*Problem to solve*
Return all records exactly. Nothing may be added.

** Supplied information follows **

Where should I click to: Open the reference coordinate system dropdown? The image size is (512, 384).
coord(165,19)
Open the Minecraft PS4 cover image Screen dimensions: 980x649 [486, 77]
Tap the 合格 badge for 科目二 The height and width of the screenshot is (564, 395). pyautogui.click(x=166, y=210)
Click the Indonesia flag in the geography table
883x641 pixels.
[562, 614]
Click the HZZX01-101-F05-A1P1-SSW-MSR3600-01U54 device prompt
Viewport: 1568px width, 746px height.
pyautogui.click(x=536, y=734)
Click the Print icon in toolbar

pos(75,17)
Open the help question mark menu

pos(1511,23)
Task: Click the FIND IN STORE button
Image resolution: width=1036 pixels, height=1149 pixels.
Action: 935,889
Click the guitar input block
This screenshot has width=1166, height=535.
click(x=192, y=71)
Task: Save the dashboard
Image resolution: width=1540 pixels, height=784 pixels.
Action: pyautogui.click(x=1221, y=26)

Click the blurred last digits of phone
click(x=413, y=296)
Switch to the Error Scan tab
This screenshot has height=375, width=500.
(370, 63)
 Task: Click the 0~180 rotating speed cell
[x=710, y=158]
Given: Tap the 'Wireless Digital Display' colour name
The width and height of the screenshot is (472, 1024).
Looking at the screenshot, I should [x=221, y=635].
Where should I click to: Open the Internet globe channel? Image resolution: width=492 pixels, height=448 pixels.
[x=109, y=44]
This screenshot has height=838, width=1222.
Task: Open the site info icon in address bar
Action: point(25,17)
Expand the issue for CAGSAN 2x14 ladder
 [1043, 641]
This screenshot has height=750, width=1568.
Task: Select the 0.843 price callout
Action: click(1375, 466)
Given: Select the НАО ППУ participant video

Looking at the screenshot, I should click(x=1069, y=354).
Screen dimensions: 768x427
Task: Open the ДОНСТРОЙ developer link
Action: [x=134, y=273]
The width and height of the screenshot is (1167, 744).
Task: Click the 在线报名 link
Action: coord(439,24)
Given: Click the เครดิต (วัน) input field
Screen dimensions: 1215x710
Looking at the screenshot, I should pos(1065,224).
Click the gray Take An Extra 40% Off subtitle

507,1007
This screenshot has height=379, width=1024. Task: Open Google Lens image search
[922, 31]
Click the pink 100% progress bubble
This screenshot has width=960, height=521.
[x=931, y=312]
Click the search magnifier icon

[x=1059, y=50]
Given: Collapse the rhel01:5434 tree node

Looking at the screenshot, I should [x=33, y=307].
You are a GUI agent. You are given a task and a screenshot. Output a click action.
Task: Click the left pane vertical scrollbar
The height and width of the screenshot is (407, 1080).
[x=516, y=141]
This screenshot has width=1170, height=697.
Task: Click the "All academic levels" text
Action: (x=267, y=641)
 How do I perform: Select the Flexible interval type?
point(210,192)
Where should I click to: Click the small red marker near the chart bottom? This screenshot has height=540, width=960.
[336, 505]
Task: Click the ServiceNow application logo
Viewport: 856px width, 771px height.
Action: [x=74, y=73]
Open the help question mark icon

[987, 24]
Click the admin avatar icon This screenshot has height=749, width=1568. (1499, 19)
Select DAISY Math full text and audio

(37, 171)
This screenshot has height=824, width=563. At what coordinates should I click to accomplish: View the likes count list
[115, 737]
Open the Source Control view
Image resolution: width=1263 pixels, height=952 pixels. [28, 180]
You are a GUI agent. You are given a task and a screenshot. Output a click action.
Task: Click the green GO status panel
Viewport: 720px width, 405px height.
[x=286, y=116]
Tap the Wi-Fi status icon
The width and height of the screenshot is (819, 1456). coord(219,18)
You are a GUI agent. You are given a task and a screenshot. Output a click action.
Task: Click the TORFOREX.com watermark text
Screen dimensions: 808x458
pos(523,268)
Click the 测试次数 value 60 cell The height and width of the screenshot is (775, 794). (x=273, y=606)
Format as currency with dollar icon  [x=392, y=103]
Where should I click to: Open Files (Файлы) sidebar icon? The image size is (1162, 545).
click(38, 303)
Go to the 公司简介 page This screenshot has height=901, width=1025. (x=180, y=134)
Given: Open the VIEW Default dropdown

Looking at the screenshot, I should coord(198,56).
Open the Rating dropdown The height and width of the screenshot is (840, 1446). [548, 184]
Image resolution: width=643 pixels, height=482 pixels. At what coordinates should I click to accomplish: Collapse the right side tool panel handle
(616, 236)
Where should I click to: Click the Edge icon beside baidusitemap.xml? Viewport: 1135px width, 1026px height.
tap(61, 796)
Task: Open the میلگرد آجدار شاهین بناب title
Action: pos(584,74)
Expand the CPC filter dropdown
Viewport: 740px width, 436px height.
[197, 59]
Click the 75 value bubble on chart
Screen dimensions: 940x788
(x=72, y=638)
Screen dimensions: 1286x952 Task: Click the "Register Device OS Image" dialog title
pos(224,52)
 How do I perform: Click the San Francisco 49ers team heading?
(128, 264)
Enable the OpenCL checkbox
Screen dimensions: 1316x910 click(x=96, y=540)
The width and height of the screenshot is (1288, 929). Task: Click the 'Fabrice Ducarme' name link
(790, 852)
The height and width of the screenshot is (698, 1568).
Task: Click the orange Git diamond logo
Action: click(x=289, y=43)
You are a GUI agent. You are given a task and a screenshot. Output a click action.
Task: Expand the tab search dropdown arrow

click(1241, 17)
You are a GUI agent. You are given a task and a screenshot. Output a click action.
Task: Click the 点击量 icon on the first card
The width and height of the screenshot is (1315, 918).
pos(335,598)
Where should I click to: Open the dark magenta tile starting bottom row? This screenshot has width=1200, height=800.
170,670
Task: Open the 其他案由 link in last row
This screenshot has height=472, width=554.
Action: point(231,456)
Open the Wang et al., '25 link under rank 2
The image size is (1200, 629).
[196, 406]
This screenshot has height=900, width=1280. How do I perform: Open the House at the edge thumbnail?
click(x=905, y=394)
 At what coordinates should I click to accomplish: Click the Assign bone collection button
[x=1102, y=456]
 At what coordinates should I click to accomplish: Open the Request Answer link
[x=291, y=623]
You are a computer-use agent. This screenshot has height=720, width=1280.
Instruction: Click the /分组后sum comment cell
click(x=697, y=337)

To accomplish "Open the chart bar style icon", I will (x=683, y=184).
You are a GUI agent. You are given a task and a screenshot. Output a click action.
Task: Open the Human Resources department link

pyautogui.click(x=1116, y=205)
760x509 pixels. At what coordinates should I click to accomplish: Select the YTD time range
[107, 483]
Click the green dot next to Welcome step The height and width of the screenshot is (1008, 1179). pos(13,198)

** End of Supplied information **

*Answer box*
Where should I click to: Open the reference coordinate system dropdown? The image size is (512, 384).
coord(165,19)
Open the Minecraft PS4 cover image Screen dimensions: 980x649 [486, 77]
Tap the 合格 badge for 科目二 The height and width of the screenshot is (564, 395). pyautogui.click(x=166, y=210)
Click the Indonesia flag in the geography table
883x641 pixels.
[562, 614]
Click the HZZX01-101-F05-A1P1-SSW-MSR3600-01U54 device prompt
Viewport: 1568px width, 746px height.
pyautogui.click(x=536, y=734)
Click the Print icon in toolbar

pos(75,17)
Open the help question mark menu

pos(1511,23)
Task: Click the FIND IN STORE button
Image resolution: width=1036 pixels, height=1149 pixels.
Action: 935,889
Click the guitar input block
This screenshot has width=1166, height=535.
click(x=192, y=71)
Task: Save the dashboard
Image resolution: width=1540 pixels, height=784 pixels.
Action: pyautogui.click(x=1221, y=26)

Click the blurred last digits of phone
click(x=413, y=296)
Switch to the Error Scan tab
This screenshot has height=375, width=500.
(370, 63)
 Task: Click the 0~180 rotating speed cell
[x=710, y=158]
Given: Tap the 'Wireless Digital Display' colour name
The width and height of the screenshot is (472, 1024).
Looking at the screenshot, I should [x=221, y=635].
Where should I click to: Open the Internet globe channel? Image resolution: width=492 pixels, height=448 pixels.
[x=109, y=44]
This screenshot has height=838, width=1222.
Task: Open the site info icon in address bar
Action: point(25,17)
Expand the issue for CAGSAN 2x14 ladder
 [1043, 641]
This screenshot has height=750, width=1568.
Task: Select the 0.843 price callout
Action: click(1375, 466)
Given: Select the НАО ППУ participant video

Looking at the screenshot, I should click(x=1069, y=354).
Screen dimensions: 768x427
Task: Open the ДОНСТРОЙ developer link
Action: [x=134, y=273]
The width and height of the screenshot is (1167, 744).
Task: Click the 在线报名 link
Action: coord(439,24)
Given: Click the เครดิต (วัน) input field
Screen dimensions: 1215x710
Looking at the screenshot, I should pos(1065,224).
Click the gray Take An Extra 40% Off subtitle

507,1007
This screenshot has height=379, width=1024. Task: Open Google Lens image search
[922, 31]
Click the pink 100% progress bubble
This screenshot has width=960, height=521.
[x=931, y=312]
Click the search magnifier icon

[x=1059, y=50]
Given: Collapse the rhel01:5434 tree node

Looking at the screenshot, I should [x=33, y=307].
You are a GUI agent. You are given a task and a screenshot. Output a click action.
Task: Click the left pane vertical scrollbar
The height and width of the screenshot is (407, 1080).
[x=516, y=141]
This screenshot has width=1170, height=697.
Task: Click the "All academic levels" text
Action: (x=267, y=641)
 How do I perform: Select the Flexible interval type?
point(210,192)
Where should I click to: Click the small red marker near the chart bottom? This screenshot has height=540, width=960.
[336, 505]
Task: Click the ServiceNow application logo
Viewport: 856px width, 771px height.
Action: [x=74, y=73]
Open the help question mark icon

[987, 24]
Click the admin avatar icon This screenshot has height=749, width=1568. (1499, 19)
Select DAISY Math full text and audio

(37, 171)
This screenshot has height=824, width=563. At what coordinates should I click to accomplish: View the likes count list
[115, 737]
Open the Source Control view
Image resolution: width=1263 pixels, height=952 pixels. [28, 180]
You are a GUI agent. You are given a task and a screenshot. Output a click action.
Task: Click the green GO status panel
Viewport: 720px width, 405px height.
[x=286, y=116]
Tap the Wi-Fi status icon
The width and height of the screenshot is (819, 1456). coord(219,18)
You are a GUI agent. You are given a task and a screenshot. Output a click action.
Task: Click the TORFOREX.com watermark text
Screen dimensions: 808x458
pos(523,268)
Click the 测试次数 value 60 cell The height and width of the screenshot is (775, 794). (x=273, y=606)
Format as currency with dollar icon  [x=392, y=103]
Where should I click to: Open Files (Файлы) sidebar icon? The image size is (1162, 545).
click(38, 303)
Go to the 公司简介 page This screenshot has height=901, width=1025. (x=180, y=134)
Given: Open the VIEW Default dropdown

Looking at the screenshot, I should coord(198,56).
Open the Rating dropdown The height and width of the screenshot is (840, 1446). [548, 184]
Image resolution: width=643 pixels, height=482 pixels. At what coordinates should I click to accomplish: Collapse the right side tool panel handle
(616, 236)
Where should I click to: Click the Edge icon beside baidusitemap.xml? Viewport: 1135px width, 1026px height.
tap(61, 796)
Task: Open the میلگرد آجدار شاهین بناب title
Action: pos(584,74)
Expand the CPC filter dropdown
Viewport: 740px width, 436px height.
[197, 59]
Click the 75 value bubble on chart
Screen dimensions: 940x788
(x=72, y=638)
Screen dimensions: 1286x952 Task: Click the "Register Device OS Image" dialog title
pos(224,52)
 How do I perform: Click the San Francisco 49ers team heading?
(128, 264)
Enable the OpenCL checkbox
Screen dimensions: 1316x910 click(x=96, y=540)
The width and height of the screenshot is (1288, 929). Task: Click the 'Fabrice Ducarme' name link
(790, 852)
The height and width of the screenshot is (698, 1568).
Task: Click the orange Git diamond logo
Action: click(x=289, y=43)
You are a GUI agent. You are given a task and a screenshot. Output a click action.
Task: Expand the tab search dropdown arrow

click(1241, 17)
You are a GUI agent. You are given a task and a screenshot. Output a click action.
Task: Click the 点击量 icon on the first card
The width and height of the screenshot is (1315, 918).
pos(335,598)
Where should I click to: Open the dark magenta tile starting bottom row? This screenshot has width=1200, height=800.
170,670
Task: Open the 其他案由 link in last row
This screenshot has height=472, width=554.
Action: point(231,456)
Open the Wang et al., '25 link under rank 2
The image size is (1200, 629).
[196, 406]
This screenshot has height=900, width=1280. How do I perform: Open the House at the edge thumbnail?
click(x=905, y=394)
 At what coordinates should I click to accomplish: Click the Assign bone collection button
[x=1102, y=456]
 At what coordinates should I click to accomplish: Open the Request Answer link
[x=291, y=623]
You are a computer-use agent. This screenshot has height=720, width=1280.
Instruction: Click the /分组后sum comment cell
click(x=697, y=337)

To accomplish "Open the chart bar style icon", I will (x=683, y=184).
You are a GUI agent. You are given a task and a screenshot. Output a click action.
Task: Open the Human Resources department link

pyautogui.click(x=1116, y=205)
760x509 pixels. At what coordinates should I click to accomplish: Select the YTD time range
[107, 483]
Click the green dot next to Welcome step The height and width of the screenshot is (1008, 1179). pos(13,198)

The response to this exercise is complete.